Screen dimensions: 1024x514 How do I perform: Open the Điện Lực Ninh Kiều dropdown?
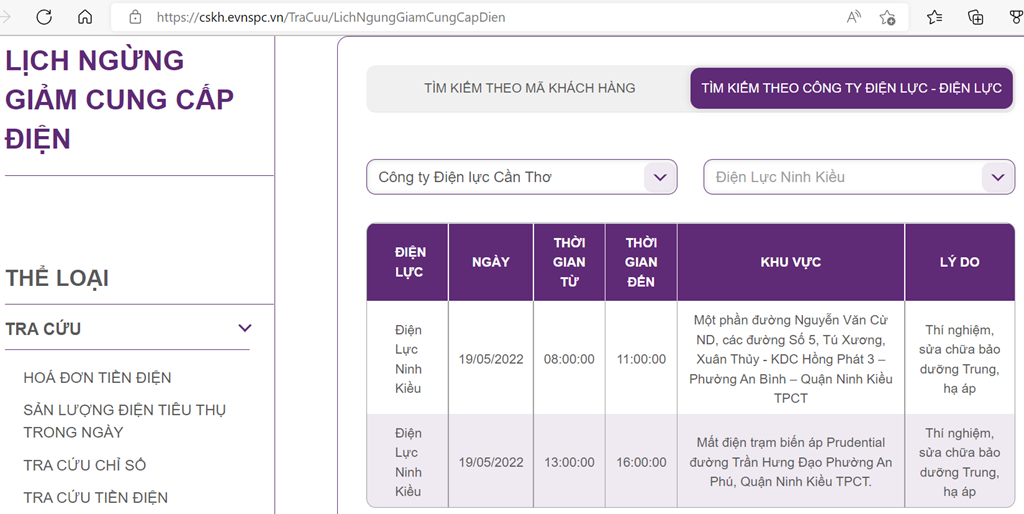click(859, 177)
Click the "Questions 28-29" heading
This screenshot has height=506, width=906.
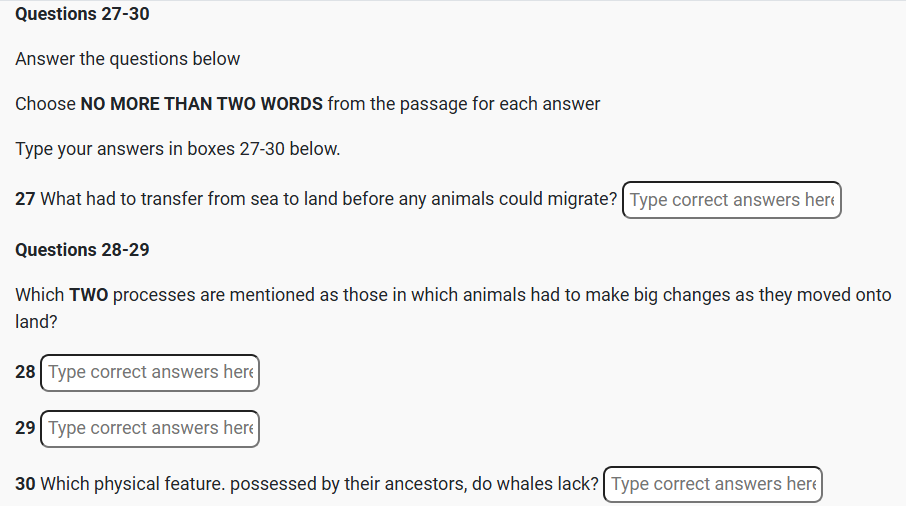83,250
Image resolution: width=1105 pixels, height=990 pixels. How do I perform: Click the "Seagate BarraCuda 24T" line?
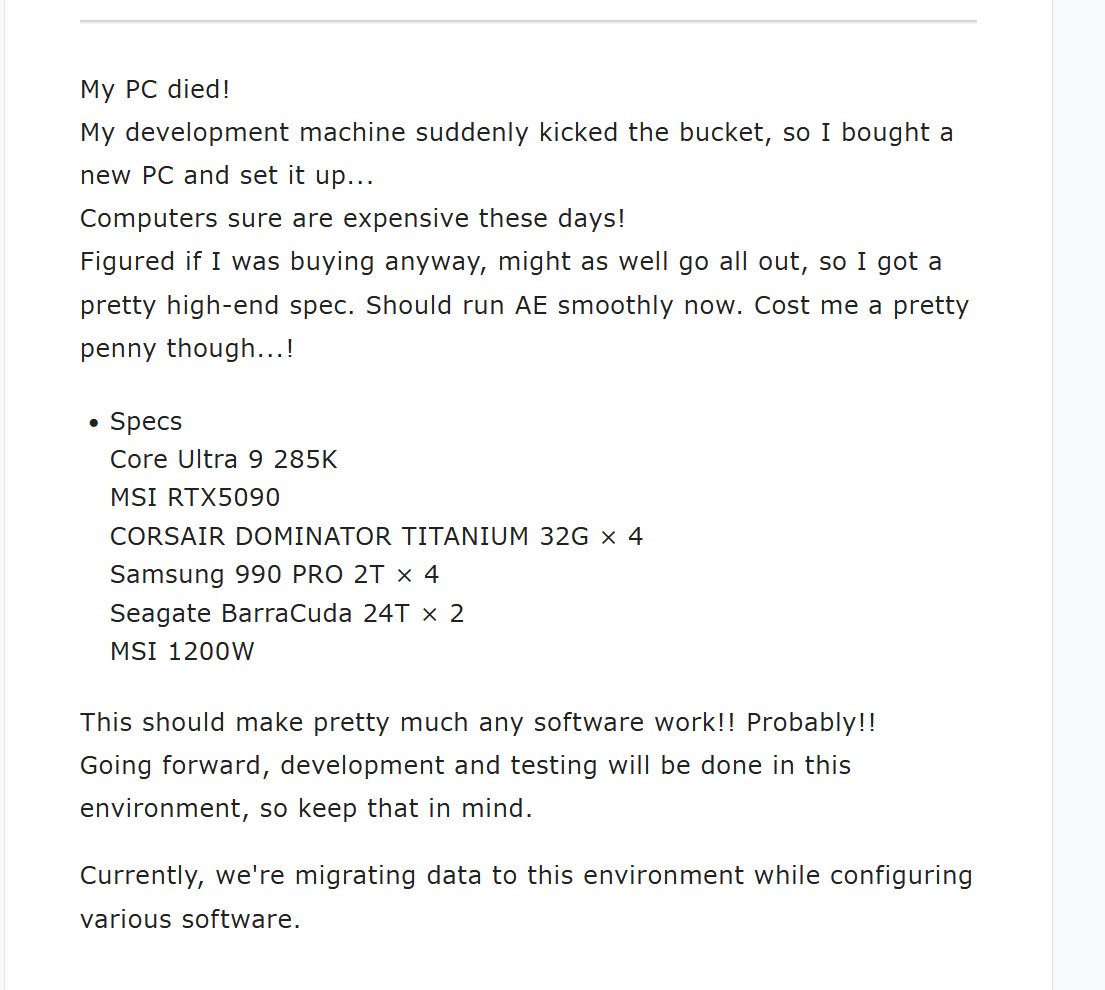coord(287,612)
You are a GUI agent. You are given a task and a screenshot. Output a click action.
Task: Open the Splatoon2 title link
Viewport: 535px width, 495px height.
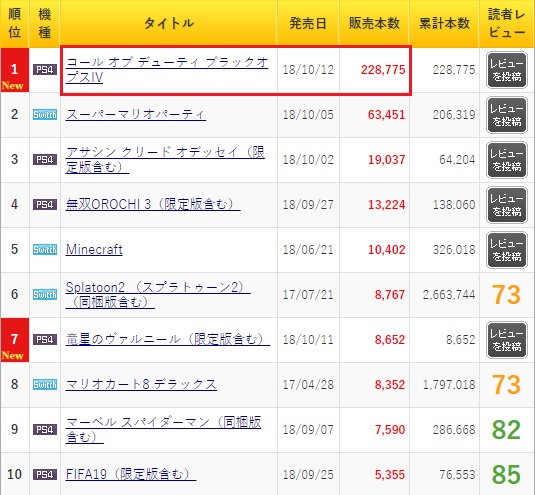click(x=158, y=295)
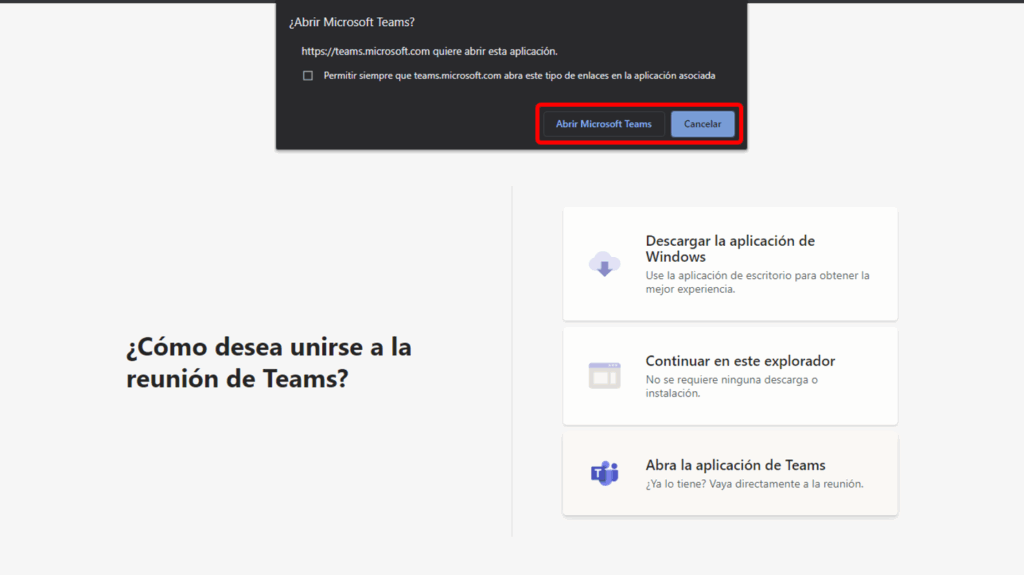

» **EXERCISE OBJECTIVE**:
Write out the records shown above exactly, but do not include any images.

» **EXERCISE SOLUTION**:
Screen dimensions: 1024x514 How do I perform: Open the Điện Lực Ninh Kiều dropdown?
click(859, 177)
Click the "Questions 28-29" heading
This screenshot has height=506, width=906.
83,250
Image resolution: width=1105 pixels, height=990 pixels. How do I perform: Click the "Seagate BarraCuda 24T" line?
coord(287,612)
You are a GUI agent. You are given a task and a screenshot. Output a click action.
Task: Open the Splatoon2 title link
Viewport: 535px width, 495px height.
click(x=158, y=295)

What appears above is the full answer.